[Task goal]: For the entries below, report every line that includes the word "computer".

** Opening Data records block **

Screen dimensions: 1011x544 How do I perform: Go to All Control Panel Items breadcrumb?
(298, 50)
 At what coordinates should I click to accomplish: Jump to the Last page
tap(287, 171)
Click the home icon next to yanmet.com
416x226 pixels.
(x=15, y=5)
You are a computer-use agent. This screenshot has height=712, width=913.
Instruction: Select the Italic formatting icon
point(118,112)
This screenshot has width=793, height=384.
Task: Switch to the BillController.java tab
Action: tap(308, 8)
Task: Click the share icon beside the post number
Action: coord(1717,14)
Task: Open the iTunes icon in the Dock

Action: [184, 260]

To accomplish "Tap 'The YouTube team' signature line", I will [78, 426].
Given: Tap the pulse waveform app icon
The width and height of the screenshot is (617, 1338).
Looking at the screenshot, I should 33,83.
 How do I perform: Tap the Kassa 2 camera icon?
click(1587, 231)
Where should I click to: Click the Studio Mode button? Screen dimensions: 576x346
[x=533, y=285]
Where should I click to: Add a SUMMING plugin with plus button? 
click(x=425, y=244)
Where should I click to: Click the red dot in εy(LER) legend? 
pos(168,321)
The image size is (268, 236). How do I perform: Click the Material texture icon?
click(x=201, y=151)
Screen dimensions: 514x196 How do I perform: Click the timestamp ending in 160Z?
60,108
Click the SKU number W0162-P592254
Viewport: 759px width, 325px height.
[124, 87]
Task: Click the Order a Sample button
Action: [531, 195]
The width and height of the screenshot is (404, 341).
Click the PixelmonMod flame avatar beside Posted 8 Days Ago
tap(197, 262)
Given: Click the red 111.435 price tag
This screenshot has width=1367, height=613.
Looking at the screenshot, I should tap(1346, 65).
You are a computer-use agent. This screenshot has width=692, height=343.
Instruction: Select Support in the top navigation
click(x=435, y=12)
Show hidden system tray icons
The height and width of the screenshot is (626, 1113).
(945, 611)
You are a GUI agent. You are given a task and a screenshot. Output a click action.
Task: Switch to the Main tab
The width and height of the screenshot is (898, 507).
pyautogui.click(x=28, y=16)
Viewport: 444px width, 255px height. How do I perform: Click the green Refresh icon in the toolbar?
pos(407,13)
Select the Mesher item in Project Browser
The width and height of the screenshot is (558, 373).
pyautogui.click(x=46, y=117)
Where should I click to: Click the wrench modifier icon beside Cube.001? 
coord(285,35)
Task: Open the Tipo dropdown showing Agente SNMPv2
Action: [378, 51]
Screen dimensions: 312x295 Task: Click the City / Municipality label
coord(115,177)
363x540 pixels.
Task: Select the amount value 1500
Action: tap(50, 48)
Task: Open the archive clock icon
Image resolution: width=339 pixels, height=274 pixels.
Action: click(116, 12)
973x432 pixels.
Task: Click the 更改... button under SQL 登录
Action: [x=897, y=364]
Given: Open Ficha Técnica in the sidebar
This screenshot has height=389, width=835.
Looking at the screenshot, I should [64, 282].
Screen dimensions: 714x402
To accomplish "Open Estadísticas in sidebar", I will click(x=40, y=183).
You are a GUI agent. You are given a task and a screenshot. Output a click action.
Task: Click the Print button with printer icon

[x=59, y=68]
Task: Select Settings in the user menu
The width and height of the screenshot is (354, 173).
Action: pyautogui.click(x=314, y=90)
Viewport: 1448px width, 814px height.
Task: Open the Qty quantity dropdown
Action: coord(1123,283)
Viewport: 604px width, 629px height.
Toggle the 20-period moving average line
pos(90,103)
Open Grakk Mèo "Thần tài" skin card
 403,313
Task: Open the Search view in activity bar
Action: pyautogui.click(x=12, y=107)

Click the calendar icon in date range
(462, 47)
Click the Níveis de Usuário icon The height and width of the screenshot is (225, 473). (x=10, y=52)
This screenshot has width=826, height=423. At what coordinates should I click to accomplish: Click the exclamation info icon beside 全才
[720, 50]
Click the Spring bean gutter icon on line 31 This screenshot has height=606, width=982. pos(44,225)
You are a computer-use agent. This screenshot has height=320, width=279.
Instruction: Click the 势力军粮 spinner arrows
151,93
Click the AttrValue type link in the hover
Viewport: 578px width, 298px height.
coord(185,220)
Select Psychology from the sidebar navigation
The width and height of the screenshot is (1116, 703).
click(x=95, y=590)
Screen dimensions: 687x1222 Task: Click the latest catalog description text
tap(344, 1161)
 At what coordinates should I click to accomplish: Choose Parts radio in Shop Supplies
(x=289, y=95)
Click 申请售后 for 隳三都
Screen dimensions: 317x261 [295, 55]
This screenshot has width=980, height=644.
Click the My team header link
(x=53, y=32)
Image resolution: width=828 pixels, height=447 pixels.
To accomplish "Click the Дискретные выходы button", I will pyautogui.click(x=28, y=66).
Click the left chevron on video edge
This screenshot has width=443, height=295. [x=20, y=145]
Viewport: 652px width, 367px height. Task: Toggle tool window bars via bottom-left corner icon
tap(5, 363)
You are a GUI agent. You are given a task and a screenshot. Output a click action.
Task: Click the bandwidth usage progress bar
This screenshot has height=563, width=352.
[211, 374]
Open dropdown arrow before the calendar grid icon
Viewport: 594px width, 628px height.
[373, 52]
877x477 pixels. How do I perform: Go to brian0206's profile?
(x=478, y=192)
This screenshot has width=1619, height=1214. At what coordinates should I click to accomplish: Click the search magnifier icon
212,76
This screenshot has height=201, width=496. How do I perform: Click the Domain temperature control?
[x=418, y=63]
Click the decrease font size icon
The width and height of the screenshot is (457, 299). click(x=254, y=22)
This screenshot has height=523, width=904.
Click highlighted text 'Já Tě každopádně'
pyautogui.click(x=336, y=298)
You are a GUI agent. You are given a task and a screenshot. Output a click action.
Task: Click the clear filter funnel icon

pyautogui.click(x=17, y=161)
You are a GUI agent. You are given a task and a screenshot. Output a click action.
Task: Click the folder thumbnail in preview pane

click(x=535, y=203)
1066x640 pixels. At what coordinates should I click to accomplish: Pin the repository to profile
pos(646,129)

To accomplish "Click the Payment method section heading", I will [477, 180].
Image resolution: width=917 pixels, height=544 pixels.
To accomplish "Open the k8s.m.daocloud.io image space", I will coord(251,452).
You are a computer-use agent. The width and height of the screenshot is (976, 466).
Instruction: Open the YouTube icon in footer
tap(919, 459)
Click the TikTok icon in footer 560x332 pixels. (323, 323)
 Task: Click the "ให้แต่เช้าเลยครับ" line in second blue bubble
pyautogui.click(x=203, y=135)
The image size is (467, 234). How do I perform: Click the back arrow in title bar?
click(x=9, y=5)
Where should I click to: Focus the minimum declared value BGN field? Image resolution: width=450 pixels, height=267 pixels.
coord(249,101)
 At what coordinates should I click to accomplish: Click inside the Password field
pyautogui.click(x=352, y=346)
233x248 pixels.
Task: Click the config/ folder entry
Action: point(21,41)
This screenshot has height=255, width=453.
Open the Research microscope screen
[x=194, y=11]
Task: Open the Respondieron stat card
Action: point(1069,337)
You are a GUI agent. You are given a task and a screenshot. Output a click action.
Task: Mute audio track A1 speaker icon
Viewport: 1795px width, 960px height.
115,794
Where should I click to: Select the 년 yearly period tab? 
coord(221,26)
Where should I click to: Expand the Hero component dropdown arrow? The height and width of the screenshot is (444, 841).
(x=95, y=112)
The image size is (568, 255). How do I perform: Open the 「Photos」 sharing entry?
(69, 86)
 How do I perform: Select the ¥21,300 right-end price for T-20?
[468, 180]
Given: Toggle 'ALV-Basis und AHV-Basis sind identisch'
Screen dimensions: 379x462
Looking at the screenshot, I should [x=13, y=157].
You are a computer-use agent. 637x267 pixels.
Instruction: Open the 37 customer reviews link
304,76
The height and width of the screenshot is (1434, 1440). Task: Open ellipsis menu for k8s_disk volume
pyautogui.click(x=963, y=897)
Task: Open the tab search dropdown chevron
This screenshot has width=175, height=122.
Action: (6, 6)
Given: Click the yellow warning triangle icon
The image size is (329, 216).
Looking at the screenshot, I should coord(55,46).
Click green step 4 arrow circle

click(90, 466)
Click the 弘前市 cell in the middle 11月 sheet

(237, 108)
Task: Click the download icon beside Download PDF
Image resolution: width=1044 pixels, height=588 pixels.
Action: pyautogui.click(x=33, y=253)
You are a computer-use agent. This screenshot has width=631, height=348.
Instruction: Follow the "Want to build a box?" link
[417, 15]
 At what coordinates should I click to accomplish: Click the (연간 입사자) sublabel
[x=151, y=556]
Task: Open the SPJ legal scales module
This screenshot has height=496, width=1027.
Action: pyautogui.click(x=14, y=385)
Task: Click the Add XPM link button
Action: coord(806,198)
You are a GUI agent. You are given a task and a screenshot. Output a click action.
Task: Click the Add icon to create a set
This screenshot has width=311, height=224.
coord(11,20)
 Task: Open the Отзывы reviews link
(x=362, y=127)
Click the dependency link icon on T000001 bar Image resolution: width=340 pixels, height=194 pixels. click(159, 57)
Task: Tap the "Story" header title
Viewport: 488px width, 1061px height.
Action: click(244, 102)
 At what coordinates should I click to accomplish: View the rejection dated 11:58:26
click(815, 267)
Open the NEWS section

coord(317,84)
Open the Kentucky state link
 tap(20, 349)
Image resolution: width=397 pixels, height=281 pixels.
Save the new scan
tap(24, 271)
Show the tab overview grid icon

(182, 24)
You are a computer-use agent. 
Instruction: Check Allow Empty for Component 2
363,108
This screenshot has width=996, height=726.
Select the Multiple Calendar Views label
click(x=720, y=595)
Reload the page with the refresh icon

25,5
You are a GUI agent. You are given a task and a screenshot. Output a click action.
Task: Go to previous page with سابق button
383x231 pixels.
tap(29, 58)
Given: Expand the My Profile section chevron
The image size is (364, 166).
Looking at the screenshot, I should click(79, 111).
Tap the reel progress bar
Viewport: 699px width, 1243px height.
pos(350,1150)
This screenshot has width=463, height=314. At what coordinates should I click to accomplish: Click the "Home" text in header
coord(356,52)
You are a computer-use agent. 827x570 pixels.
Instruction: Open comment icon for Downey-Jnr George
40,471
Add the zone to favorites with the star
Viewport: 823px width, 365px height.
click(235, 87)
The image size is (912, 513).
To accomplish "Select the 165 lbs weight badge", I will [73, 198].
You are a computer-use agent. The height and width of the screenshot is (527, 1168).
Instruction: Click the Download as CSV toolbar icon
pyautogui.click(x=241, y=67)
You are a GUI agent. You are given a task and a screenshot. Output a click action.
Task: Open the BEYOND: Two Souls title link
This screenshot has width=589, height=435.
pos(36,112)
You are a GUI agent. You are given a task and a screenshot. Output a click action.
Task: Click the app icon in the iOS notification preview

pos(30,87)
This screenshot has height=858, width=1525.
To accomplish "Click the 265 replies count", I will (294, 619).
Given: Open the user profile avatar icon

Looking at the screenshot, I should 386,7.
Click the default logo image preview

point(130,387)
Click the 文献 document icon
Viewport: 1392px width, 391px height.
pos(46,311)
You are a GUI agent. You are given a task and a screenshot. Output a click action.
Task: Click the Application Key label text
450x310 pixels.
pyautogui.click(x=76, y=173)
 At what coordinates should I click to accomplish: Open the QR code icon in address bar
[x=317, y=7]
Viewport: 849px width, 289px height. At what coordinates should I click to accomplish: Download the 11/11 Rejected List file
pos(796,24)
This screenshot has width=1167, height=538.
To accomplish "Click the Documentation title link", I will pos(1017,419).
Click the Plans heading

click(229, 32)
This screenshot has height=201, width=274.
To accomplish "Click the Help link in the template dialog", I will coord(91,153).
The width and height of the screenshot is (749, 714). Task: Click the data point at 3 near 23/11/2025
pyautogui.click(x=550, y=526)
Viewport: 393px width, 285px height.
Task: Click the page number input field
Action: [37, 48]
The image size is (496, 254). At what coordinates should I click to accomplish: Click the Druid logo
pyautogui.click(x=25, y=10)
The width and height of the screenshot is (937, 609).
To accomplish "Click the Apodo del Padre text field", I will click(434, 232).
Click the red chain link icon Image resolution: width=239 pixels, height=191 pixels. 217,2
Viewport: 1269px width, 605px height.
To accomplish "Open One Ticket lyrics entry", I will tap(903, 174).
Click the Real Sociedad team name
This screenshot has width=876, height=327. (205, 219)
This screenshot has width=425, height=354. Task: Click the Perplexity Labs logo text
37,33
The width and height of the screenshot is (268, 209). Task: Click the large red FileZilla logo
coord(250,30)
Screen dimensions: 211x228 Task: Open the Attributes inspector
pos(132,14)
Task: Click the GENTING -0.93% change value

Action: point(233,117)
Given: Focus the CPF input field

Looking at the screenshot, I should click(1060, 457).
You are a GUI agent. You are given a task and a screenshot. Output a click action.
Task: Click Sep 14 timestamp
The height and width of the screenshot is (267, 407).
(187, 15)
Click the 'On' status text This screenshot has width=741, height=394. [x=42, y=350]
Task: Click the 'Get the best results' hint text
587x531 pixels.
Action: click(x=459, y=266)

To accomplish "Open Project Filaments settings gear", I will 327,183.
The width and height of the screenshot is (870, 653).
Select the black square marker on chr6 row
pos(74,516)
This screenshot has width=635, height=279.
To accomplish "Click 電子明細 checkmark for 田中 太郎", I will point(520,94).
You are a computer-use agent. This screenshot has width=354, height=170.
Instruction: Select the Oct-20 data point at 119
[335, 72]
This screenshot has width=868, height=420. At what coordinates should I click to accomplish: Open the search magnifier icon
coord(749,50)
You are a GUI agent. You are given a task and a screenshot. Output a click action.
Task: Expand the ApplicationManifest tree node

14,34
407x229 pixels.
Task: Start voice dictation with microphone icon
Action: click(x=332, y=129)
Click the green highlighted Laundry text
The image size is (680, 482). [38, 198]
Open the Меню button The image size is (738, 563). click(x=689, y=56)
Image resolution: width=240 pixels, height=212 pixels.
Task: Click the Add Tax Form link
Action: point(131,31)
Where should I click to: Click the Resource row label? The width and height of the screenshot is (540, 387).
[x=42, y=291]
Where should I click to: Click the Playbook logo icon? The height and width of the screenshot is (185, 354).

** Closing Data records block **

[Answer to the exercise]:
You are a computer-use agent. This screenshot has height=712, width=913.
You are a computer-use agent. This screenshot has width=692, height=343.
You are a computer-use agent. This screenshot has height=320, width=279.
You are a computer-use agent. The width and height of the screenshot is (976, 466).
You are a computer-use agent. 637x267 pixels.
You are a computer-use agent. This screenshot has width=631, height=348.
You are a computer-use agent. 
You are a computer-use agent. 827x570 pixels.
You are a computer-use agent. The height and width of the screenshot is (527, 1168).
You are a computer-use agent. This screenshot has width=354, height=170.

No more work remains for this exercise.